Jeosafá Gonçalves: Entrevistando Miss Deise

Durante a manifestação do Largo da Batata, em 17 de junho, conhecemos Deise, uma moça de 23 anos de idade vinda de Guarulhos, onde nasceu, especialmente para juntar sua voz aos protestos. Como não conhecesse muito o bairro, retornou com este que a entrevista e com a artista plástica Mazé Leite até a estação Faria Lima do Metrô, de onde a passeata partira.

Por Jeosafá Fernandez Gonçalves*


Foto: Blog Mudar São Paulo

Portávamos cartazes feitos à mão, a partir de ilustração de João Pinheiro. Fomos parados inúmeras vezes para sermos fotografados. Numas das seções de foto, um batalhão de manifestantes nos fez ficar parados perto de dez minutos com os cartazes erguidos.

Decidimos, então, entrevistar essa moça, que tem a cara e o coração da geração que pôs o país do futebol, em plena realização da Copa das Confederaçoes, nas manchetes do mundo, porém, por outras razões. Quem são esses novos agentes políticos? O que pensam? O que desejam? Fala, miss Deise:

Deise / Foto: Blog Mudar São Paulo

Jeosafá Fernandez Gonçalves: A passeata do Largo da Batata foi sua primeira participação em manifestações públicas?
Deise: Não, eu já tinha participado de uma edição da Marcha das Vadias, gosto de apoiar movimentos feministas.

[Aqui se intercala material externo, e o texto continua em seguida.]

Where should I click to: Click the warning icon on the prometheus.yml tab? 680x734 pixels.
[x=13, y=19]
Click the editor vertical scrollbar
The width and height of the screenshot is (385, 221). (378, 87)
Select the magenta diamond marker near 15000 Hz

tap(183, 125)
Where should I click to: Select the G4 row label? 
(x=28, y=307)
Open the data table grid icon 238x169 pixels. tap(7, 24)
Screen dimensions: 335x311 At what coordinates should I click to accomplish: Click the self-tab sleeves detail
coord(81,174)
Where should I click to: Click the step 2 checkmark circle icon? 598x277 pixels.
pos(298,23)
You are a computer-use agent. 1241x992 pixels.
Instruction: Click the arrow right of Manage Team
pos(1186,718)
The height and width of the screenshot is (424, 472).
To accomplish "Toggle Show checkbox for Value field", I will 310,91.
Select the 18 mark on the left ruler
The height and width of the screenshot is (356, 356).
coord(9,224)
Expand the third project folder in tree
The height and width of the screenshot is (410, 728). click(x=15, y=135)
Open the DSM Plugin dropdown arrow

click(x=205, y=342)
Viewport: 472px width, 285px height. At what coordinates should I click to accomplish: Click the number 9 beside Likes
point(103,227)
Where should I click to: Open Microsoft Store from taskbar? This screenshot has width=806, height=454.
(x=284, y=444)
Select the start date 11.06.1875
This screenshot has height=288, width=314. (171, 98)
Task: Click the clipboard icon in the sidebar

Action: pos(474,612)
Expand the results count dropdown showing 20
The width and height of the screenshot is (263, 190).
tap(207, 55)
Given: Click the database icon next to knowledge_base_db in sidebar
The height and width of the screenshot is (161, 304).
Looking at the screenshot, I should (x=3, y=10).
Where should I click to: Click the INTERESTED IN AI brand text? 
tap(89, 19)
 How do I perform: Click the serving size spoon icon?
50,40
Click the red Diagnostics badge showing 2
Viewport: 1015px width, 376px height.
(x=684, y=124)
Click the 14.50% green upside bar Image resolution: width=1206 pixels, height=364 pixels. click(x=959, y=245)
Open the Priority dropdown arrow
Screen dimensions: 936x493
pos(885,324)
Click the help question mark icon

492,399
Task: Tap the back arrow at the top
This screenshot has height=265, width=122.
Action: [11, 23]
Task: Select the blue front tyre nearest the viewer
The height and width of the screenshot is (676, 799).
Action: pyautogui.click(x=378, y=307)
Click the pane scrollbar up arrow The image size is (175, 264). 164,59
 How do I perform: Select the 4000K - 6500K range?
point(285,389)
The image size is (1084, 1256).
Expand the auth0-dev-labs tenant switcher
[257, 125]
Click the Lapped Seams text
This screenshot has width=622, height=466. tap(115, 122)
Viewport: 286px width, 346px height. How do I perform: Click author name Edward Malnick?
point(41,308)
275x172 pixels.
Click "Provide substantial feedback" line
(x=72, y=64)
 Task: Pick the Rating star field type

Você pertence a algum grupo, sindicato, partido, igreja, associação etc?
Não, nunca pertenci.

O que a motivou a ir ao Largo da Batanta no dia 17 de junho?
Alguns amigos foram na manifestação do dia 13 de junho. Eu estava em casa acompanhando os comentários pelas redes sociais, tenho amigos que apanharam, levaram bala de borracha, inalaram gás etc., fiquei revoltada com a ação da PM e com as declarações dadas posteriormente pelo Alckmin, embora eu ache a causa da redução da tarifa muito importante, a ação da PM me motivou muito a participar da manifestação do dia 17.


Foto: Mídia Ninja

O que achou das manifestações que se espalharam pelo resto do país?
Eu vejo pontos positivos e negativos. Acho bacana essa moçada ter tomado gosto por sair às ruas, ter tomado gosto por política. Política é jogo e a gente pode ser a peça ou o tabuleiro, acho que muita gente cansou de ser tabuleiro e quis virar peça agora, isso é muito positivo.

Por outro lado eu me decepcionei um pouco com o rumo que as coisas tomaram. Acho que quando juntamos a indignação, a falta de uma formação política mínima e o desconhecimento da história do país, dá nisso que a gente viu acontecer. Vi bandeiras que estavam na luta há muito tempo serem queimadas por quem está chegando agora, por mais que os partidos estejam um pouco “perdidos” hoje em dia, não dá pra desqualificar a importância deles. A maioria dos que gritaram “sem partido” desconhecem a luta que esses mesmos partidos já travaram e os avanços que alcançaram. Essa moçada que acordou agora não pode desqualificar quem nunca dormiu.

Eu também não concordo com pauta genérica, não concordo com quem vai às ruas sem saber o que está falando, e não acho que se deve ir a uma manifestação quando não se concorda com determinada pauta. Até aí tudo bem, mas precisa ficar claro que manifestação não é reserva de mercado da esquerda ou da direita, não tem nada disso na CF [Constituição Federal]. Qualquer um pode se manifestar, inclusive acho que é prova de maturidade democrática ver um país com manifestações pró e contra determinado tema. Por isso me causou um incomodo enorme ver a hostilização que alguns grupos (de esquerda e de direita) sofreram.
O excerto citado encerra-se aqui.